Eenmaal op floppy konden deze bitmappen gemakkelijk in een GIF file omgezet worden vanaf een snellere computer. Een 286 was toen al een oude bak, maar meer had ik in den beginne niet nodig (we zaten aan windows 98 en NT en een normale computer had een Pentium II 600Mhz en 64 à 128MB aan geheugen). In die tijd bestond "permanent internet" nog niet, en een webserver thuis laten draaien om de verwarming te controleren was een utopie.
Let hoe goed de temperatuur stabiliseert: ongeveer 0.1°C rimpel. Als het kouder is (in oktober) is de temperatuurstabilisatie nog beter; als het niet echt koud is, is een kleine warmteaanvoer reeds voldoende om de temperatuur meer dan 0.1° te doen stijgen. In oktober heb ik een paar mooie zonnige dagen gehad (de temperatuurvoeler krijgt 's morgens direct zonlicht).
M'n originele installatie: mazout-brander uit de jaren '50 (die het nog tot 2004 uitgehouden heeft). Iedere jaar was het begin van het stookseizoen het spannendste moment van het jaar: zou de brander direct aanslaan of moest hij opnieuw volledig gedemonteerd worden? Als de brander wèl aansloeg kon ik het overal in huis horen. Toen de regering beslist had om een controle op mazoutketels in te stellen, heb ik besloten over te gaan op aardgas. Minder stank, maar niet noodzakelijk betrouwbaarder.

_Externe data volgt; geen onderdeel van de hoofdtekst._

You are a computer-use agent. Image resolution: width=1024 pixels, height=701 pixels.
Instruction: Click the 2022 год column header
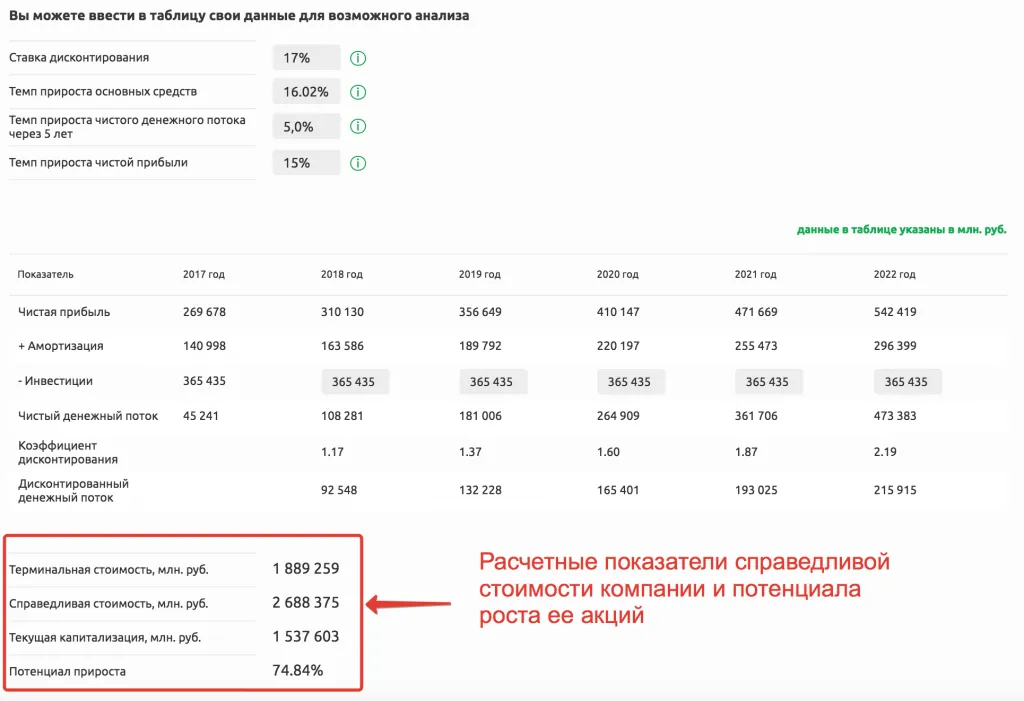(894, 275)
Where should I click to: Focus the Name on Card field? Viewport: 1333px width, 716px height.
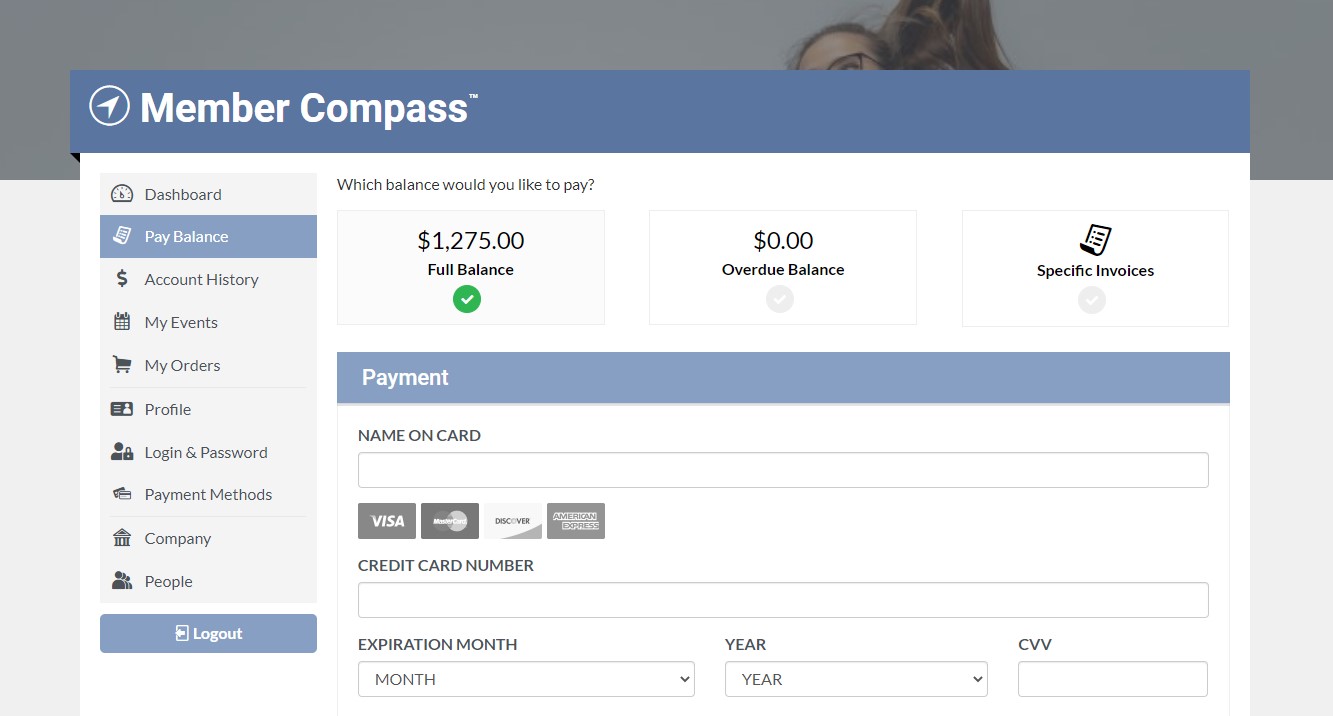click(783, 470)
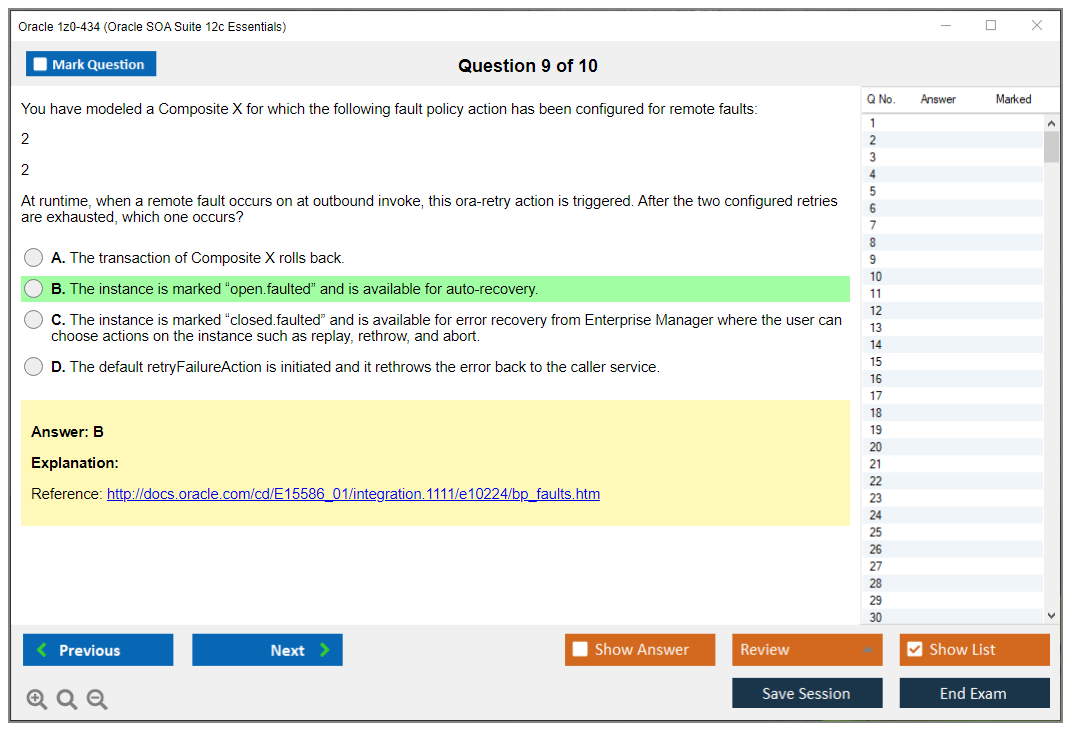Open the docs.oracle.com reference link
The width and height of the screenshot is (1075, 735).
pyautogui.click(x=353, y=494)
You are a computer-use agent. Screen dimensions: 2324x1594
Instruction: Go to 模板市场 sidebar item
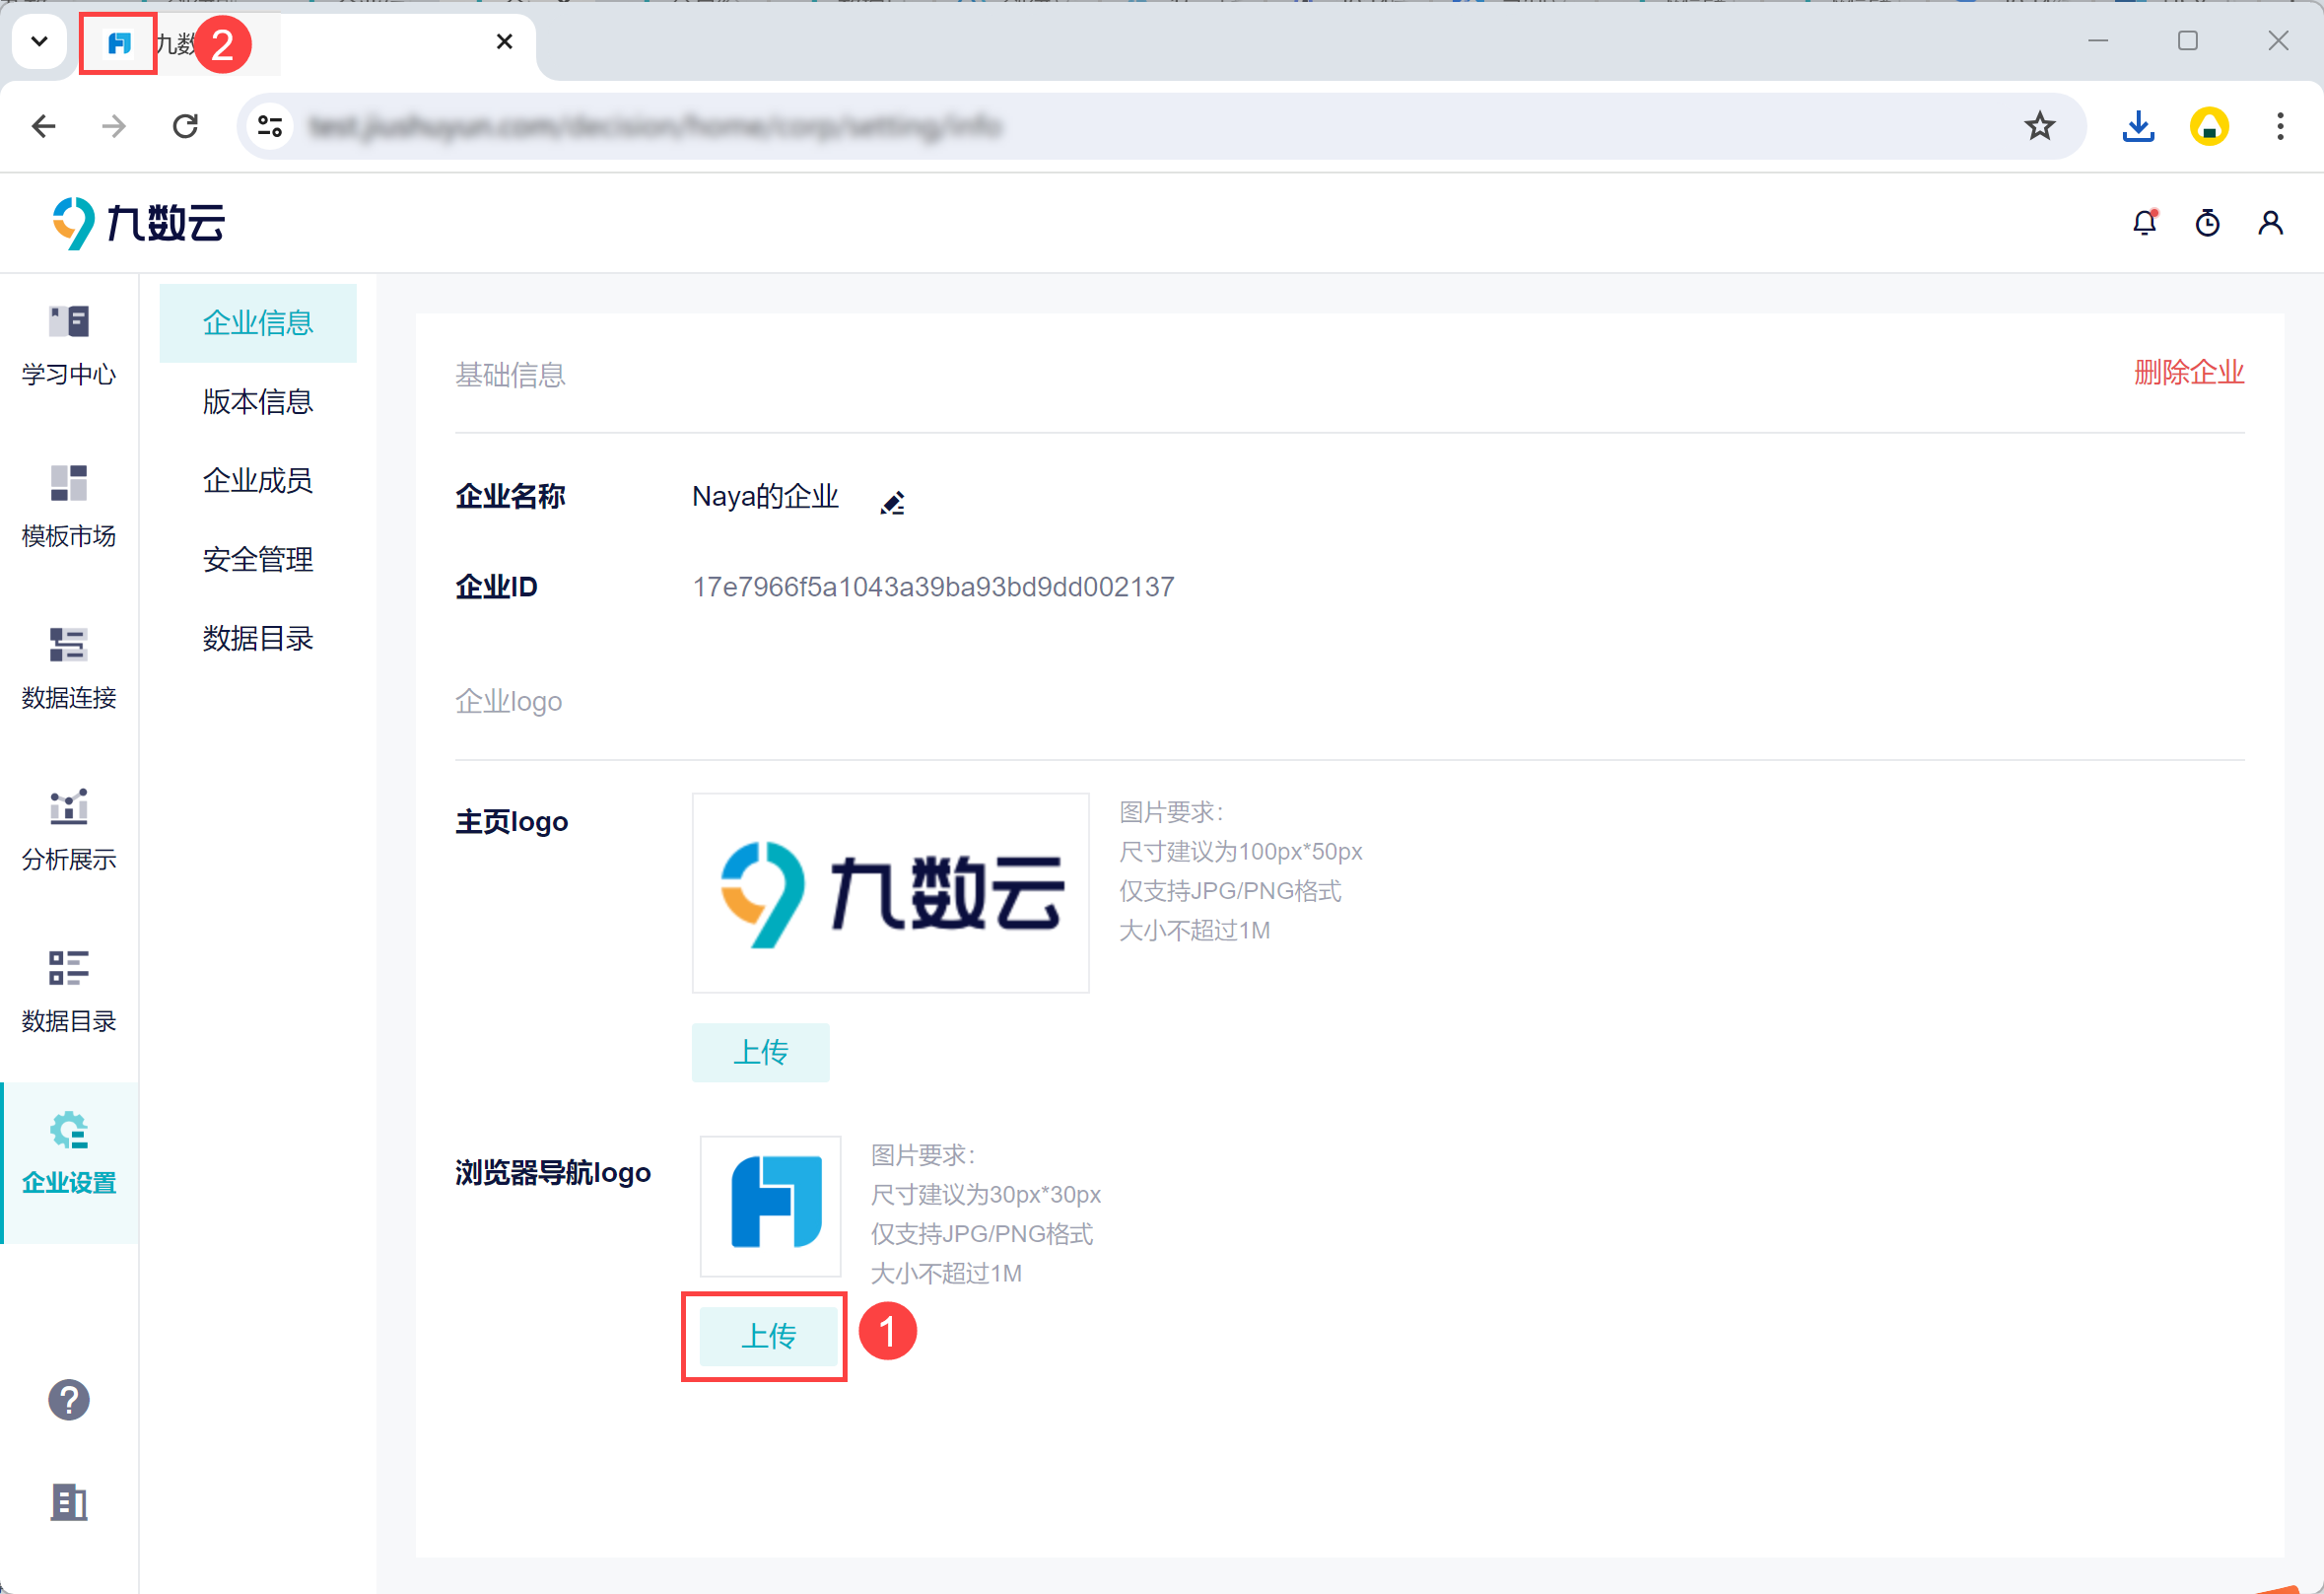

Aansturing van de mazoutbrander was eenvoudig: 220V inschakelen en de brander doet zijn startroutine. Na 30 seconden een knal: de brander slaat aan (of een gemurmel: de brander slaat niet aan).
Na het vervangen van de ketel werd ook de gasbrander op dezelfde manier aangestuurd (maar met een verbruik van slechts een paar watts, in plaats van 500 watt met de mazoutbrander). Dit was de eerste versie die precies één jaar gewerkt heeft.